▸ RECORDS FOR THIS EXERCISE:

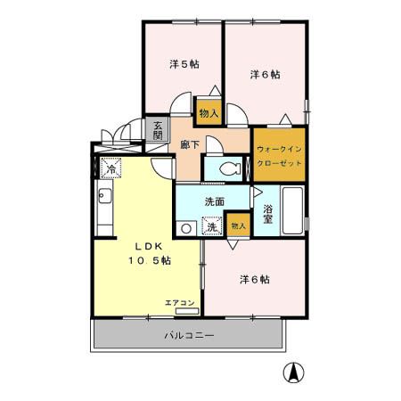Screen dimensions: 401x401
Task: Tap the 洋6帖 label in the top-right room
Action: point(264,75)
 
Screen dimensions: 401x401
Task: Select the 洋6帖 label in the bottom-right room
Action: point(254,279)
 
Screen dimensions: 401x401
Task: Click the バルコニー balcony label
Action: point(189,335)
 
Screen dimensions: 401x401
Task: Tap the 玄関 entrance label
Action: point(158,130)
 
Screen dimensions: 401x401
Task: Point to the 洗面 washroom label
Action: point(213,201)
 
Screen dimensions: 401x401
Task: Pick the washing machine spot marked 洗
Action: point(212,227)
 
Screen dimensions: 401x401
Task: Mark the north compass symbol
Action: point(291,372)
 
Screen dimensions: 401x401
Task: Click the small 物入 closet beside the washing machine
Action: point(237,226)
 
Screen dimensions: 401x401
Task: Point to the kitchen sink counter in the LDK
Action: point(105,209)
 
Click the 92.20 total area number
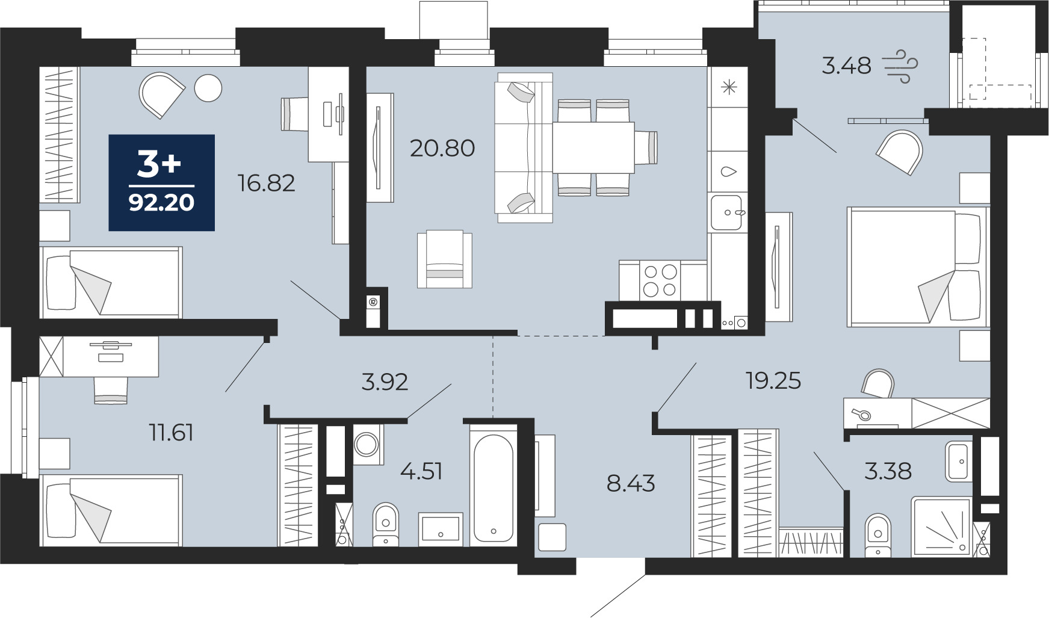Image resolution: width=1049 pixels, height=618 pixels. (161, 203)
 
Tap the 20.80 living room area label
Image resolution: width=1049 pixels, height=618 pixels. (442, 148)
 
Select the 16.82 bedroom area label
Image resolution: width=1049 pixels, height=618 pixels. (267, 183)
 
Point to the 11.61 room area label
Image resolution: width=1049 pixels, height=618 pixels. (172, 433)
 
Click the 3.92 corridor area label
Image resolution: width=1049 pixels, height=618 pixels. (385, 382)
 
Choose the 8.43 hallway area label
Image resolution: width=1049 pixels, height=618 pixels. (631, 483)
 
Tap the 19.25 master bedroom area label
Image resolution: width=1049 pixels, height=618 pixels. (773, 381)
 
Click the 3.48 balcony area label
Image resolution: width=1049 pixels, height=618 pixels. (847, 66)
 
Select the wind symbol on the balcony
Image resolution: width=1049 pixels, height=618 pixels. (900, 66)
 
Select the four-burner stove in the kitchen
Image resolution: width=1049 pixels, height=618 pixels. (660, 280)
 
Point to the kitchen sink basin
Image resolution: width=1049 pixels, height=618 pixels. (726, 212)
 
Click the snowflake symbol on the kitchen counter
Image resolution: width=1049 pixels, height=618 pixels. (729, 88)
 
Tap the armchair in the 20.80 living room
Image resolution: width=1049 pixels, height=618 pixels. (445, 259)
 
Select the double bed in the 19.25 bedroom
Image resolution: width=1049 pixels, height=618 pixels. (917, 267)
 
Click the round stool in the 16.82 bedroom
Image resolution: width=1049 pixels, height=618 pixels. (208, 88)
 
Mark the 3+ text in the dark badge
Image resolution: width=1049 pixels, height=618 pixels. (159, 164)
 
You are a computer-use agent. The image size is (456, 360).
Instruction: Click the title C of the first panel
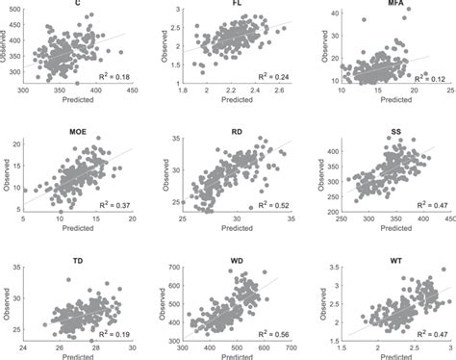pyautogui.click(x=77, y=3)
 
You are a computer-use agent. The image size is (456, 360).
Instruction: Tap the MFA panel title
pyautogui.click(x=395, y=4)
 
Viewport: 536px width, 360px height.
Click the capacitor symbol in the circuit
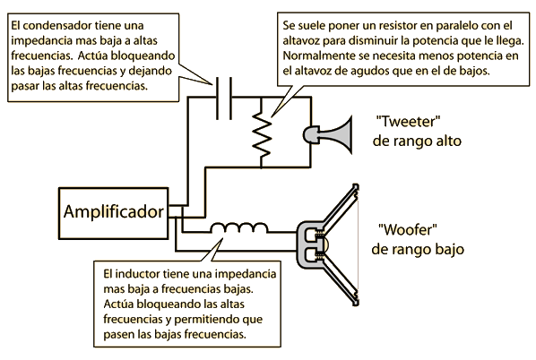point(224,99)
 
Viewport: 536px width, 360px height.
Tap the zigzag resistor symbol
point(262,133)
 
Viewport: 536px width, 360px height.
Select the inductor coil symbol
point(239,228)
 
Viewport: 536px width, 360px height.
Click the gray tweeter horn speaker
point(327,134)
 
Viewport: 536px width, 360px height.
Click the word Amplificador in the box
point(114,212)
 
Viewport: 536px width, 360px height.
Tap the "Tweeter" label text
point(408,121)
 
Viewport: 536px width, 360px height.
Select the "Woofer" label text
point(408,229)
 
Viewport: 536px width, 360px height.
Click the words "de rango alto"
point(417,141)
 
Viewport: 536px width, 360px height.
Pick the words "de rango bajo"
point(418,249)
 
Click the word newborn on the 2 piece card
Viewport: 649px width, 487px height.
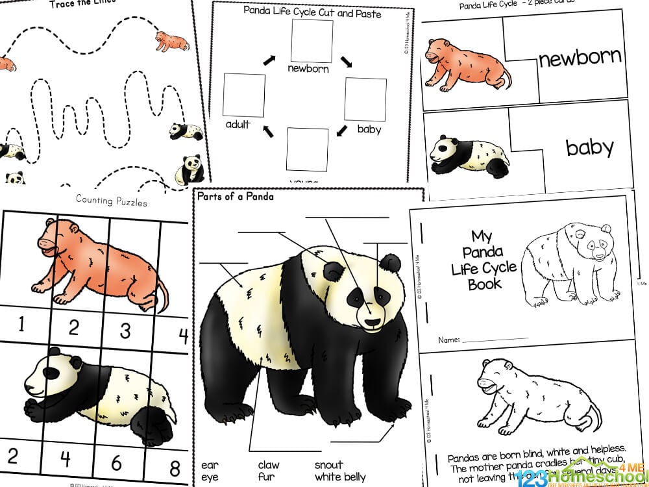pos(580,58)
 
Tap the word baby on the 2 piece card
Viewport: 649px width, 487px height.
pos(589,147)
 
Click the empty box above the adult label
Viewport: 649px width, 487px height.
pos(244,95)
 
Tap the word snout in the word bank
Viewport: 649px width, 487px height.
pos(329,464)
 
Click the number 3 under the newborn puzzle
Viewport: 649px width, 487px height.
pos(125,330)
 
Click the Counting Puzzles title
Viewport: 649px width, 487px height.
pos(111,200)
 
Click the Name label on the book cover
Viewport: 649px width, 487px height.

▸ THE TASK: Render all of the material above as a numbered list with the blank lines dropped, and leave the pictures out.

▸ RESULT FOR THIS EXERCISE:
1. Screen dimensions: 401x401
2. Task: Tap the 洋6帖 label in the top-right room
3. Action: point(264,75)
4. Screen dimensions: 401x401
5. Task: Select the 洋6帖 label in the bottom-right room
6. Action: point(254,279)
7. Screen dimensions: 401x401
8. Task: Click the バルコニー balcony label
9. Action: point(189,335)
10. Screen dimensions: 401x401
11. Task: Tap the 玄関 entrance label
12. Action: point(158,130)
13. Screen dimensions: 401x401
14. Task: Point to the 洗面 washroom label
15. Action: point(213,201)
16. Screen dimensions: 401x401
17. Task: Pick the washing machine spot marked 洗
18. Action: point(212,227)
19. Screen dimensions: 401x401
20. Task: Mark the north compass symbol
21. Action: point(291,372)
22. Screen dimensions: 401x401
23. Task: Click the small 物入 closet beside the washing machine
24. Action: point(237,226)
25. Screen dimensions: 401x401
26. Task: Point to the kitchen sink counter in the LDK
27. Action: point(105,209)
28. Click the 92.20 total area number
29. Image resolution: width=1049 pixels, height=618 pixels. (161, 203)
30. Tap the 20.80 living room area label
31. Image resolution: width=1049 pixels, height=618 pixels. (442, 148)
32. Select the 16.82 bedroom area label
33. Image resolution: width=1049 pixels, height=618 pixels. (267, 183)
34. Point to the 11.61 room area label
35. Image resolution: width=1049 pixels, height=618 pixels. (172, 433)
36. Click the 3.92 corridor area label
37. Image resolution: width=1049 pixels, height=618 pixels. (385, 382)
38. Choose the 8.43 hallway area label
39. Image resolution: width=1049 pixels, height=618 pixels. (631, 483)
40. Tap the 19.25 master bedroom area label
41. Image resolution: width=1049 pixels, height=618 pixels. (773, 381)
42. Click the 3.48 balcony area label
43. Image resolution: width=1049 pixels, height=618 pixels. (847, 66)
44. Select the wind symbol on the balcony
45. Image resolution: width=1049 pixels, height=618 pixels. (900, 66)
46. Select the four-burner stove in the kitchen
47. Image resolution: width=1049 pixels, height=618 pixels. (660, 280)
48. Point to the kitchen sink basin
49. Image resolution: width=1049 pixels, height=618 pixels. (726, 212)
50. Click the snowflake symbol on the kitchen counter
51. Image resolution: width=1049 pixels, height=618 pixels. (729, 88)
52. Tap the armchair in the 20.80 living room
53. Image resolution: width=1049 pixels, height=618 pixels. (445, 259)
54. Select the double bed in the 19.25 bedroom
55. Image resolution: width=1049 pixels, height=618 pixels. (917, 267)
56. Click the round stool in the 16.82 bedroom
57. Image resolution: width=1049 pixels, height=618 pixels. (208, 88)
58. Mark the 3+ text in the dark badge
59. Image resolution: width=1049 pixels, height=618 pixels. (159, 164)
60. You are a computer-use agent. The image size is (456, 360).
61. Instruction: Click the title C of the first panel
62. pyautogui.click(x=77, y=3)
63. You are a computer-use agent. The image size is (456, 360).
64. Instruction: Tap the MFA panel title
65. pyautogui.click(x=395, y=4)
66. Viewport: 536px width, 360px height.
67. Click the capacitor symbol in the circuit
68. point(224,99)
69. Viewport: 536px width, 360px height.
70. Tap the zigzag resistor symbol
71. point(262,133)
72. Viewport: 536px width, 360px height.
73. Select the inductor coil symbol
74. point(239,228)
75. Viewport: 536px width, 360px height.
76. Click the gray tweeter horn speaker
77. point(327,134)
78. Viewport: 536px width, 360px height.
79. Click the word Amplificador in the box
80. point(114,212)
81. Viewport: 536px width, 360px height.
82. Tap the "Tweeter" label text
83. point(408,121)
84. Viewport: 536px width, 360px height.
85. Select the "Woofer" label text
86. point(408,229)
87. Viewport: 536px width, 360px height.
88. Click the words "de rango alto"
89. point(417,141)
90. Viewport: 536px width, 360px height.
91. Pick the words "de rango bajo"
92. point(418,249)
93. Click the word newborn on the 2 piece card
94. Viewport: 649px width, 487px height.
95. pos(580,58)
96. Tap the word baby on the 2 piece card
97. Viewport: 649px width, 487px height.
98. pos(589,147)
99. Click the empty box above the adult label
100. Viewport: 649px width, 487px height.
101. pos(244,95)
102. Tap the word snout in the word bank
103. Viewport: 649px width, 487px height.
104. pos(329,464)
105. Click the number 3 under the newborn puzzle
106. Viewport: 649px width, 487px height.
107. pos(125,330)
108. Click the Counting Puzzles title
109. Viewport: 649px width, 487px height.
110. pos(111,200)
111. Click the Name label on the book cover
112. Viewport: 649px width, 487px height.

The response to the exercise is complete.